>>>>
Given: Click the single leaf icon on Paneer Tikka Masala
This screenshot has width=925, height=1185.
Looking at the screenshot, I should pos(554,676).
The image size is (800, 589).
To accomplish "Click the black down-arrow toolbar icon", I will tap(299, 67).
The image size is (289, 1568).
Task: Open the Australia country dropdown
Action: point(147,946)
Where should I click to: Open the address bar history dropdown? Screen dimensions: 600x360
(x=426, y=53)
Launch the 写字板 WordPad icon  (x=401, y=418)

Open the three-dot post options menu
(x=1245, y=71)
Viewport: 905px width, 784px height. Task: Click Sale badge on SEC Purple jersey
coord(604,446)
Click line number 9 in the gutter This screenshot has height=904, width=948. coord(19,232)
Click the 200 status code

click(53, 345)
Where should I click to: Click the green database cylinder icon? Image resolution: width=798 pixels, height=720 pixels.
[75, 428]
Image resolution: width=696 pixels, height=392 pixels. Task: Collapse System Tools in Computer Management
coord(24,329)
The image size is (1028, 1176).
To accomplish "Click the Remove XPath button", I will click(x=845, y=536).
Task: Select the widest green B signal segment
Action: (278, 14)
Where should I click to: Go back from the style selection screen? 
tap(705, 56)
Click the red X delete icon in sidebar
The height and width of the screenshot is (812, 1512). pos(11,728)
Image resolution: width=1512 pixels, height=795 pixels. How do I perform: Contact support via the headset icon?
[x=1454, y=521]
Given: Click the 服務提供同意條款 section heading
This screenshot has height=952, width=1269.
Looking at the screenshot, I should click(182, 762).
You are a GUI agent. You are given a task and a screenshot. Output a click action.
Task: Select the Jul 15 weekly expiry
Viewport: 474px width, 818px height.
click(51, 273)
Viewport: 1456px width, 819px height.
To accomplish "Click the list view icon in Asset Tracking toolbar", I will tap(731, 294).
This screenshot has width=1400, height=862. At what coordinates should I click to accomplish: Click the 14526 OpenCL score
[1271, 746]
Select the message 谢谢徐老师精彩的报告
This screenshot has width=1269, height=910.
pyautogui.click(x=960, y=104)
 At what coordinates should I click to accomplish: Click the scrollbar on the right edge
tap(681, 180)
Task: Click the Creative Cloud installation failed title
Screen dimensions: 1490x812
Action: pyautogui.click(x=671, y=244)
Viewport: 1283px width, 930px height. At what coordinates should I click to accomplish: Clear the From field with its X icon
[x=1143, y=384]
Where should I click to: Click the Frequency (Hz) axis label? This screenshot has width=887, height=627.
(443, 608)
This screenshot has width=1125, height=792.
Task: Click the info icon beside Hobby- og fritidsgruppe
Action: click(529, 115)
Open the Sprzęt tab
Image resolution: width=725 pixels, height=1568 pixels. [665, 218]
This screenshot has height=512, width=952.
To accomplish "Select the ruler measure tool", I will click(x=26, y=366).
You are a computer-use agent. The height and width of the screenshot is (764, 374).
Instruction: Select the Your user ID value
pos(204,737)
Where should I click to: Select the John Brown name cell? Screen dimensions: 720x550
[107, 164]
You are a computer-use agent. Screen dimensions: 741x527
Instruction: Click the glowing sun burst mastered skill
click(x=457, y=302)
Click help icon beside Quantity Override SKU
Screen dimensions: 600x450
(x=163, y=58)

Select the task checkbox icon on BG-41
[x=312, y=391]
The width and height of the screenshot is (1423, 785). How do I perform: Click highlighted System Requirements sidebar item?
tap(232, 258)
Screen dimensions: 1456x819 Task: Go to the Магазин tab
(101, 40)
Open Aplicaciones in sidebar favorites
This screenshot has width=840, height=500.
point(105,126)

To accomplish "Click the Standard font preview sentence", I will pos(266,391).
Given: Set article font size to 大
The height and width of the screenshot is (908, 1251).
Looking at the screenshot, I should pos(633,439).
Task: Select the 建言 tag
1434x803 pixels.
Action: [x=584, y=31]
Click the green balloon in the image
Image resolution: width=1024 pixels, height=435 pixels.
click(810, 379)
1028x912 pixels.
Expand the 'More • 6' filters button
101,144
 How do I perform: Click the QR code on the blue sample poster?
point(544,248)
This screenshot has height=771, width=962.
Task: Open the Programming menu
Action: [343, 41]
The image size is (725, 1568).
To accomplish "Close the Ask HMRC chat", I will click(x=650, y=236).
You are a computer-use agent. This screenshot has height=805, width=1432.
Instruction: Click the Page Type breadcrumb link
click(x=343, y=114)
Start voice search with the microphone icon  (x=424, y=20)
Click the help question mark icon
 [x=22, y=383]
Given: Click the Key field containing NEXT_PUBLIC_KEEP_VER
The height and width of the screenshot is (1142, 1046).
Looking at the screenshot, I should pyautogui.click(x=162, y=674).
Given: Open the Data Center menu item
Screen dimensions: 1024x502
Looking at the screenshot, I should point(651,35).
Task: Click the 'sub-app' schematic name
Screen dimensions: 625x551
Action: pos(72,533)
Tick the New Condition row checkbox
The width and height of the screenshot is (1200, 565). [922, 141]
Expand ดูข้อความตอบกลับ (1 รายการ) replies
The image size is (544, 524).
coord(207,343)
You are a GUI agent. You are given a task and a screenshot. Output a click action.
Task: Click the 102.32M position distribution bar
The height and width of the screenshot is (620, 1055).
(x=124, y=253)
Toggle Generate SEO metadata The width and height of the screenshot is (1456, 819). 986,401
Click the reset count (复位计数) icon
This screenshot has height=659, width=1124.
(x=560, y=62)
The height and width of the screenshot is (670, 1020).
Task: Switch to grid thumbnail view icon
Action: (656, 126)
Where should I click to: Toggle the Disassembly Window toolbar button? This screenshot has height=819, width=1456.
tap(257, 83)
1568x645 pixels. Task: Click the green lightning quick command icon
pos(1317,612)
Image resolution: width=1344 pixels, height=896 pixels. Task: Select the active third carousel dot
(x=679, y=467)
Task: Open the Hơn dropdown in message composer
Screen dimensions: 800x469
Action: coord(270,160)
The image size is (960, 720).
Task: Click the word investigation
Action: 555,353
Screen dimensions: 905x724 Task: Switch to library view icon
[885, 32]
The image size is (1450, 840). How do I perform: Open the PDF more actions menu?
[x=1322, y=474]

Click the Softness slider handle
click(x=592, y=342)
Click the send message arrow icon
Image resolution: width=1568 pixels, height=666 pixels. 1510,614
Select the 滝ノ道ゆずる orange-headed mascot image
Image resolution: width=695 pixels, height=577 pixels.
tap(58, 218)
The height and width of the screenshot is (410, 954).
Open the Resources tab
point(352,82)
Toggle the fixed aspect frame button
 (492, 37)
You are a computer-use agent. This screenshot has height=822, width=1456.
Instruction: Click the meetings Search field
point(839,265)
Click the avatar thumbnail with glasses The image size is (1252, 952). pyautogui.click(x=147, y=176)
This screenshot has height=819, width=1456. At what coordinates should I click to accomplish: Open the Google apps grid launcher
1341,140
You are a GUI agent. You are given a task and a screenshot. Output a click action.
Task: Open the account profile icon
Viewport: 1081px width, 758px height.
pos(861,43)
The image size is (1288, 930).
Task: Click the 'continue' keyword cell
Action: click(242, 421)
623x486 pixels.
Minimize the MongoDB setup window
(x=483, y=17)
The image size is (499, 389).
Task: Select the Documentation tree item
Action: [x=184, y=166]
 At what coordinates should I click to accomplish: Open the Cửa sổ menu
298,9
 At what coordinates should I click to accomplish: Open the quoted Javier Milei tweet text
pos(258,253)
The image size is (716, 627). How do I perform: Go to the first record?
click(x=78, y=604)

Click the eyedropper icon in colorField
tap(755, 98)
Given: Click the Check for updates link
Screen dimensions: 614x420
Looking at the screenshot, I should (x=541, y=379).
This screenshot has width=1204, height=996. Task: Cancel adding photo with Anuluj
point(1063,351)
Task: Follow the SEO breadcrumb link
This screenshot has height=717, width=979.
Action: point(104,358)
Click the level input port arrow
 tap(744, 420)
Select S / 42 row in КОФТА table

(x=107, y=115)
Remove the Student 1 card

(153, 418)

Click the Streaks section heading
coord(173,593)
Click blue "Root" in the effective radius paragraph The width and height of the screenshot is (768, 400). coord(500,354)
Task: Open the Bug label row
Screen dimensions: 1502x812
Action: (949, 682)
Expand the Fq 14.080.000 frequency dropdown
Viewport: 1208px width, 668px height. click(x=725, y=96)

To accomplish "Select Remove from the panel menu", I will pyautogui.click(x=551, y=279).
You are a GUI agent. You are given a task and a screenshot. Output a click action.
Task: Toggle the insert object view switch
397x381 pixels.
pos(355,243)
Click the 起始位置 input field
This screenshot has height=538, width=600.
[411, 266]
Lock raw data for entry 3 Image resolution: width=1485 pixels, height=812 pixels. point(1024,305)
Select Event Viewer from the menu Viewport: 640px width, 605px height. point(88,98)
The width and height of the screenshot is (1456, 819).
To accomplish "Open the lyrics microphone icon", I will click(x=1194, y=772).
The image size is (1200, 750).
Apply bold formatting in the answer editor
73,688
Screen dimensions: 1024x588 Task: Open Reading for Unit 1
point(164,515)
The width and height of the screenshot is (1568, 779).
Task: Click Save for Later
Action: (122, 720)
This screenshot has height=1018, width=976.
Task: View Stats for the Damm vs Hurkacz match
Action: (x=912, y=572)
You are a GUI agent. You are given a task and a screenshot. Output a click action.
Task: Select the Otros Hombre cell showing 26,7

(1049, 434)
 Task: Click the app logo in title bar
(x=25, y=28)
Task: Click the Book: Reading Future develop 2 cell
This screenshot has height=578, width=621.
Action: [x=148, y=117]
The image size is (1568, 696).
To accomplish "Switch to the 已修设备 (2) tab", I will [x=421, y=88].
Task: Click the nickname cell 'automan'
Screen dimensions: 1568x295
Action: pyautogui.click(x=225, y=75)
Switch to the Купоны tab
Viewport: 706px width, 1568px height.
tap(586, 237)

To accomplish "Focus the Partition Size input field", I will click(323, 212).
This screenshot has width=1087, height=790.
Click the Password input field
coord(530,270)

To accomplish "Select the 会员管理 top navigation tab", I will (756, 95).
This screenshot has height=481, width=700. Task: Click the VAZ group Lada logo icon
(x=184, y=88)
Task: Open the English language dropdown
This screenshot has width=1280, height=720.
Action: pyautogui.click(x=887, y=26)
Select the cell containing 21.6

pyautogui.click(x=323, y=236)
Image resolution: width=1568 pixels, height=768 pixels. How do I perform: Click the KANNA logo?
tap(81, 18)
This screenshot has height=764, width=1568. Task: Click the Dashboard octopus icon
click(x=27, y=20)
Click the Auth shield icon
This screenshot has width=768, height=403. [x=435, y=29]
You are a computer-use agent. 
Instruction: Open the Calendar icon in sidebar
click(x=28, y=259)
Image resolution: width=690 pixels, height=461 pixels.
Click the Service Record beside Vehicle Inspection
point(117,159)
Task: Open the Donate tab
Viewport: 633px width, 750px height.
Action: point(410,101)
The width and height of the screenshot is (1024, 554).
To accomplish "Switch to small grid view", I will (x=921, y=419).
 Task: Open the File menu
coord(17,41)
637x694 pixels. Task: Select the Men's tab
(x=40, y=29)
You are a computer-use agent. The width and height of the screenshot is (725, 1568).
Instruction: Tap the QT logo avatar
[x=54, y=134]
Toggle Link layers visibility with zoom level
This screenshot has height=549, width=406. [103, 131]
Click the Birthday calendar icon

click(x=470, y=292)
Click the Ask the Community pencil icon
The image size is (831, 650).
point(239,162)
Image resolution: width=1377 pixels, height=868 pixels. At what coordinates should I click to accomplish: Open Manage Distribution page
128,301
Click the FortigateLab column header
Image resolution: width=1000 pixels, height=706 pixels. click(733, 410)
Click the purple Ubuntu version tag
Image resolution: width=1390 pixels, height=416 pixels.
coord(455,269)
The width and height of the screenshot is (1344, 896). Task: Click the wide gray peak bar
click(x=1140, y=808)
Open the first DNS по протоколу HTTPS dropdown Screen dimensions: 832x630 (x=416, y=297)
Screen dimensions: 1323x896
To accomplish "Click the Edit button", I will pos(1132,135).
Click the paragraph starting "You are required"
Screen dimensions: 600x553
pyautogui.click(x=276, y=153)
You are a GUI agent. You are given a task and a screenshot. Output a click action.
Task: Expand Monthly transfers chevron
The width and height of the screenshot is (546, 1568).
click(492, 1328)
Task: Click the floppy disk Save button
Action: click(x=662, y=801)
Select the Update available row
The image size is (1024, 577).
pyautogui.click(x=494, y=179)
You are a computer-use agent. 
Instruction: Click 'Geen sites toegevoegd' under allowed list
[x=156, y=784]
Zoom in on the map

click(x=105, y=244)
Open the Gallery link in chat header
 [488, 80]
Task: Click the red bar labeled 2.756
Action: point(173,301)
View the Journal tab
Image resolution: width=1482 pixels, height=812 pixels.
<<<<
» **Exercise objective**:
Output the listing from the line containing "At what coordinates should I click to accomplish: Open the Cửa" through the line containing "coord(173,593)" as a JSON list of strings, one per line, omitting blank lines.

» **Answer for this exercise**:
[
  " At what coordinates should I click to accomplish: Open the Cửa sổ menu",
  "298,9",
  " At what coordinates should I click to accomplish: Open the quoted Javier Milei tweet text",
  "pos(258,253)",
  "The image size is (716, 627). How do I perform: Go to the first record?",
  "click(x=78, y=604)",
  "Click the eyedropper icon in colorField",
  "tap(755, 98)",
  "Given: Click the Check for updates link",
  "Screen dimensions: 614x420",
  "Looking at the screenshot, I should (x=541, y=379).",
  "This screenshot has width=1204, height=996. Task: Cancel adding photo with Anuluj",
  "point(1063,351)",
  "Task: Follow the SEO breadcrumb link",
  "This screenshot has height=717, width=979.",
  "Action: point(104,358)",
  "Click the level input port arrow",
  " tap(744, 420)",
  "Select S / 42 row in КОФТА table",
  "(x=107, y=115)",
  "Remove the Student 1 card",
  "(153, 418)",
  "Click the Streaks section heading",
  "coord(173,593)"
]